OpenAI and Nvidia Embark on Monumental $100B AI Chip Quest for Innovation Supremacy

OpenAI and Nvidia have signed a letter of intent for a $100 billion partnership. The deal could reshape how AI is trained and deployed worldwide.

The plan calls for 10 gigawatts of Nvidia’s new Vera Rubin platform. This massive infrastructure will support OpenAI’s next-generation models, designed with the ambition of reaching superintelligence.

How the Deal Works

The partnership has two connected steps. First, Nvidia will purchase non-voting shares in OpenAI. Then, OpenAI will use that money to buy Nvidia chips.

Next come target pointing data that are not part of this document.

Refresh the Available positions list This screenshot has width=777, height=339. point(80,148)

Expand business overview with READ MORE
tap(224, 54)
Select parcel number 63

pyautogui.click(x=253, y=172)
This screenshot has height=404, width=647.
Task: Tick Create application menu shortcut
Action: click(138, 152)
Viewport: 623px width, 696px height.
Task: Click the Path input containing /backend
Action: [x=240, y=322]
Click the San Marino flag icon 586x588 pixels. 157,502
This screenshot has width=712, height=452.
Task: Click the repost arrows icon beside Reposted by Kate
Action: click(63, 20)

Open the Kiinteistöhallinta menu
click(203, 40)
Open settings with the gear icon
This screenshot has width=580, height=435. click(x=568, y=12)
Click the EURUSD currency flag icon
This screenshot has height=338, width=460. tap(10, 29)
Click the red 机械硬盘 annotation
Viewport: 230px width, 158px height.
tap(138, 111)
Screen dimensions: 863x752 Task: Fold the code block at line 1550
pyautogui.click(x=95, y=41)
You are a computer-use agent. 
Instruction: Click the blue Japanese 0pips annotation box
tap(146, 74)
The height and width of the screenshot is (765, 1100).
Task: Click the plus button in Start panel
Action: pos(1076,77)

Nvidia expects to invest an initial $10 billion once the contract is finalized. Deliveries will begin in late 2026. At that point, the first gigawatt of power will go online.

Why It Matters

This agreement ties the two companies closer together. On one hand, Nvidia secures one of its largest customers. On the other hand, OpenAI gains fresh funding and guaranteed access to high-demand processors.

However, analysts caution that the structure could raise concerns. Some fear Nvidia’s investment may circle back through chip sales, further strengthening its dominance.

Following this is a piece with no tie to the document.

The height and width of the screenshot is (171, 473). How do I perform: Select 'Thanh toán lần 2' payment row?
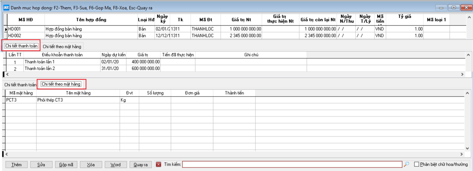pos(40,68)
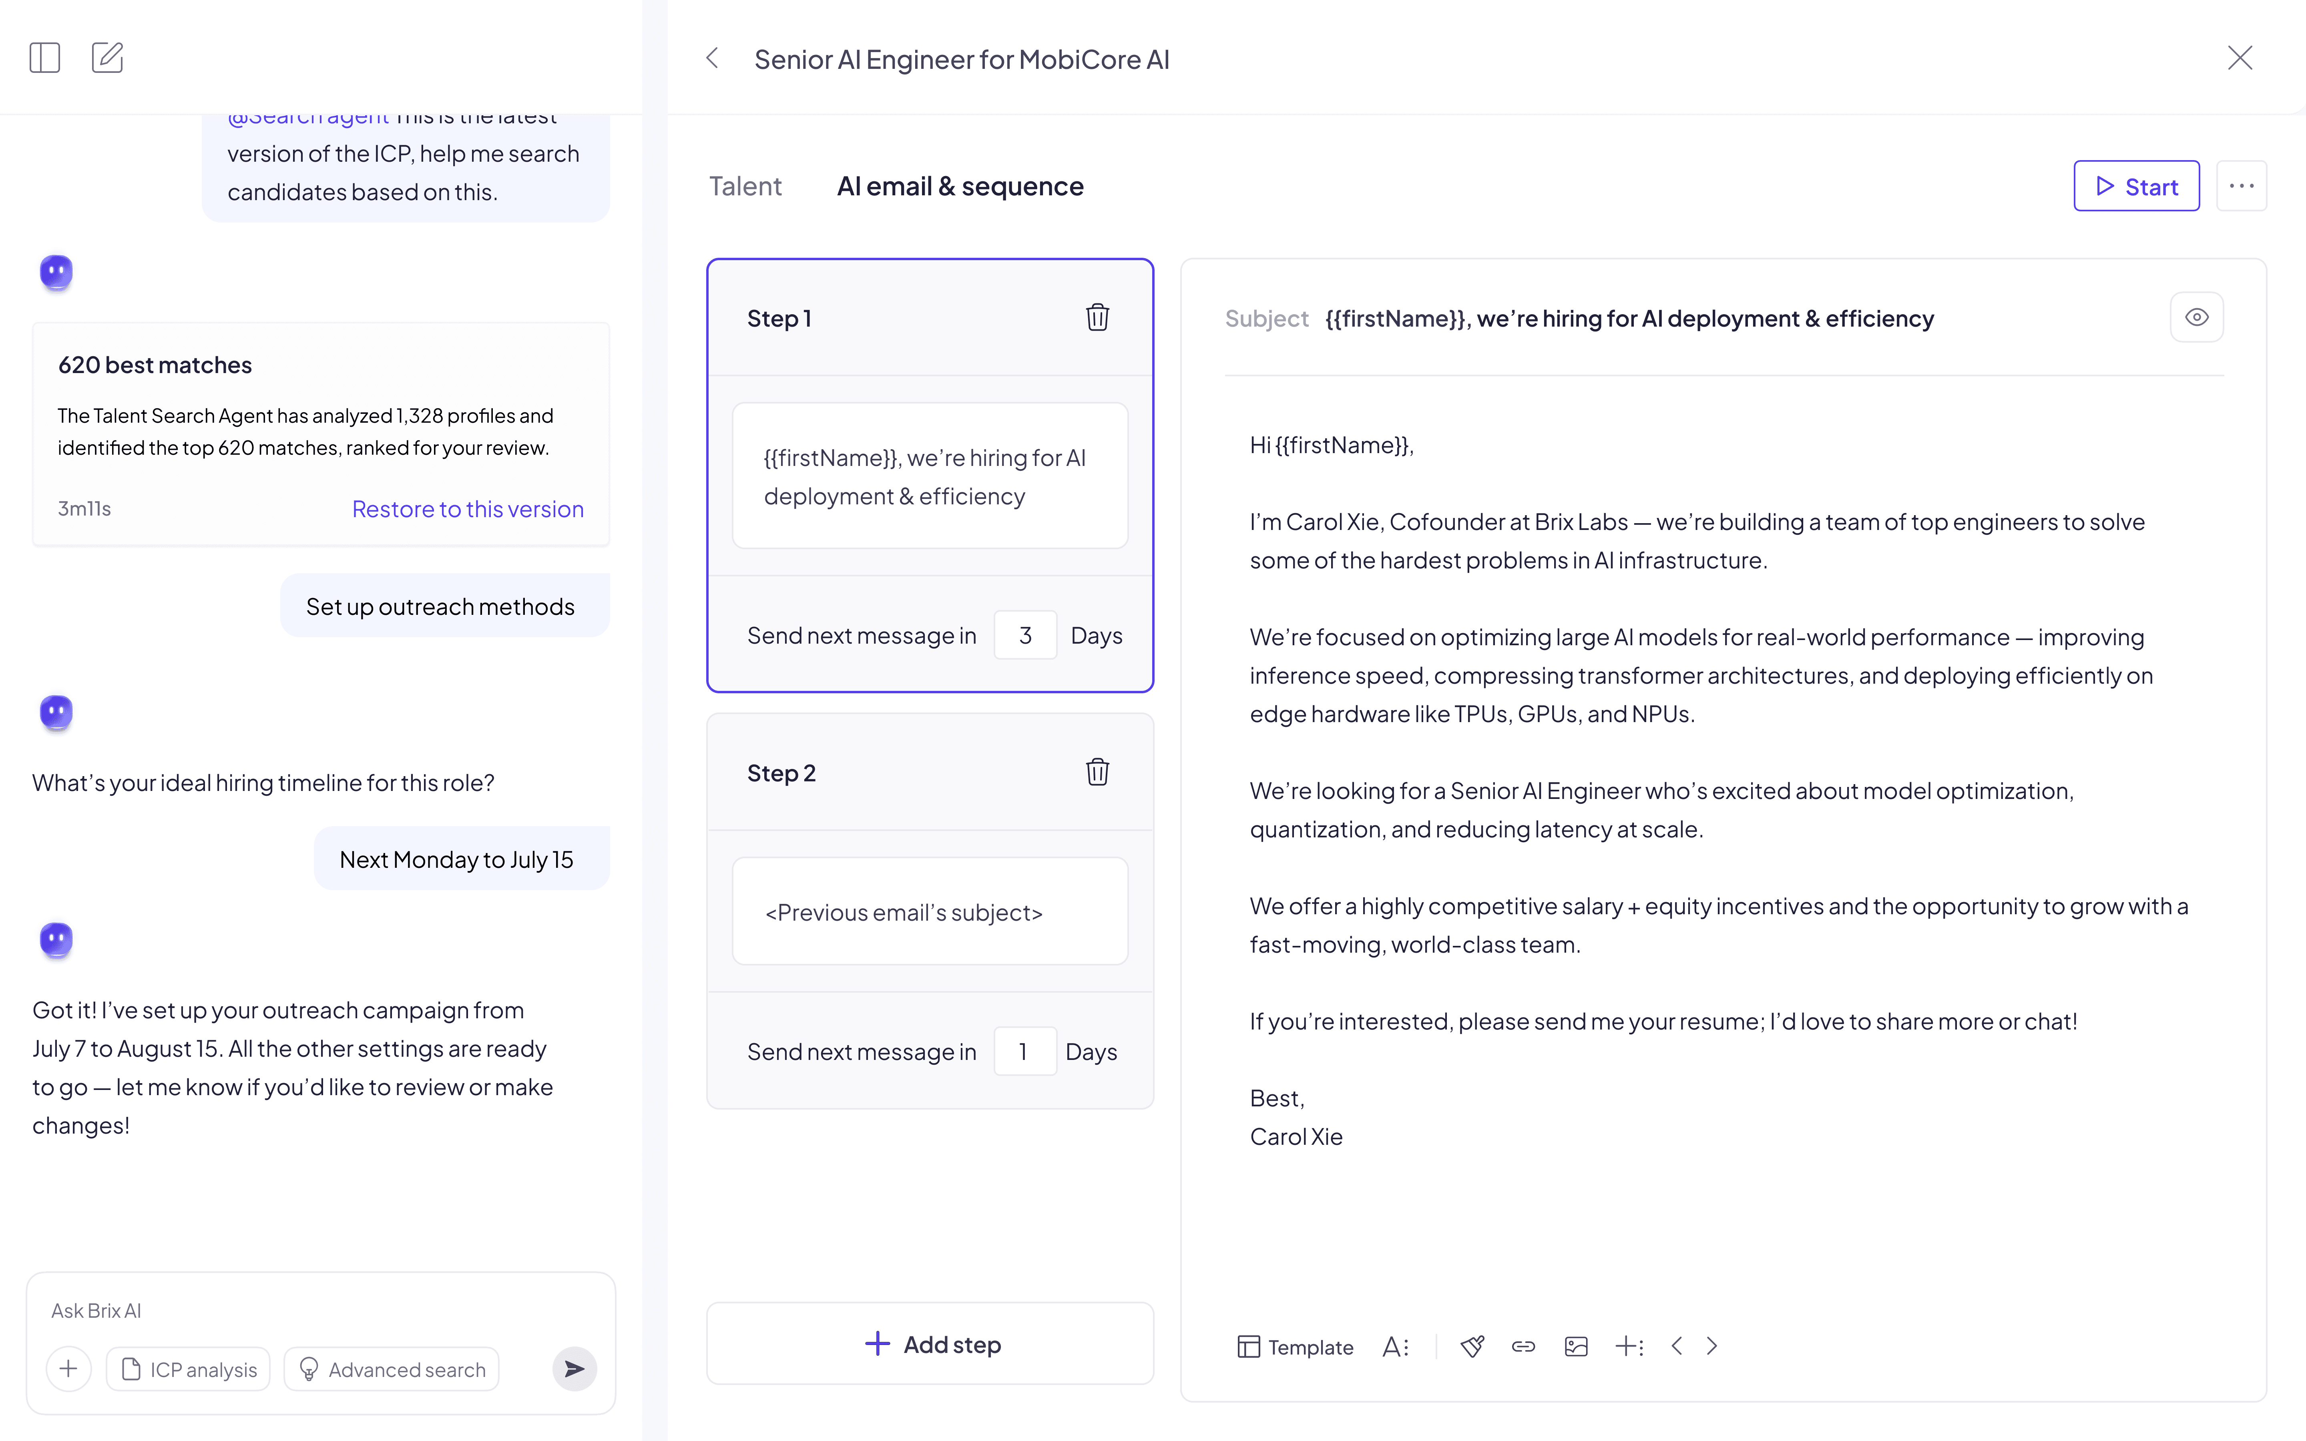Select the ICP analysis chip
The width and height of the screenshot is (2306, 1441).
pos(189,1369)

“This helps OpenAI achieve ambitious compute goals while keeping Nvidia central,” said Stacy Rasgon of Bernstein. “But circular concerns are real.”

A Shift in the AI Race

OpenAI CEO Sam Altman stressed the importance of the deal:

“Everything starts with compute. Infrastructure will drive the economy of the future. What we’re building with Nvidia will power breakthroughs and help people and businesses at scale.”

The rollout of 10 gigawatts would require as much electricity as 8 million U.S. homes. As a result, the partnership highlights both the promise and the strain of large-scale AI.

Markets reacted quickly. Nvidia stock climbed 4.4% to a record high, while Oracle gained 6%. Oracle is working with OpenAI, SoftBank, and Microsoft on Stargate, a $500 billion global AI data center project.

Competition and Regulation

The scale of the deal could also attract regulators. Last year, U.S. authorities agreed to monitor the roles of Microsoft, Nvidia, and OpenAI in the AI market.

Antitrust lawyer Andre Barlow explained:

“This deal could lock Nvidia’s chip monopoly to OpenAI’s software lead. Therefore, it may limit rivals like AMD from scaling.”

OpenAI’s Other Chip Efforts

Importantly, OpenAI is not relying only on Nvidia. The company is also developing custom chips with Broadcom and TSMC. This strategy aims to cut costs and reduce dependence. After the Nvidia news, however, Broadcom shares slipped 0.8%.

Broader Industry Context

In addition, the deal adds to a series of alliances in AI:

  • Microsoft has invested billions in OpenAI since 2019.
  • Nvidia recently signed a chip partnership with Intel and pledged $5 billion in funding.
  • In October 2024, Nvidia joined OpenAI’s $6.6 billion fundraising round.

Meanwhile, OpenAI has reached 700 million weekly active users. Adoption spans startups, enterprises, and developers. Therefore, the Nvidia partnership is seen as key to pushing forward toward artificial general intelligence.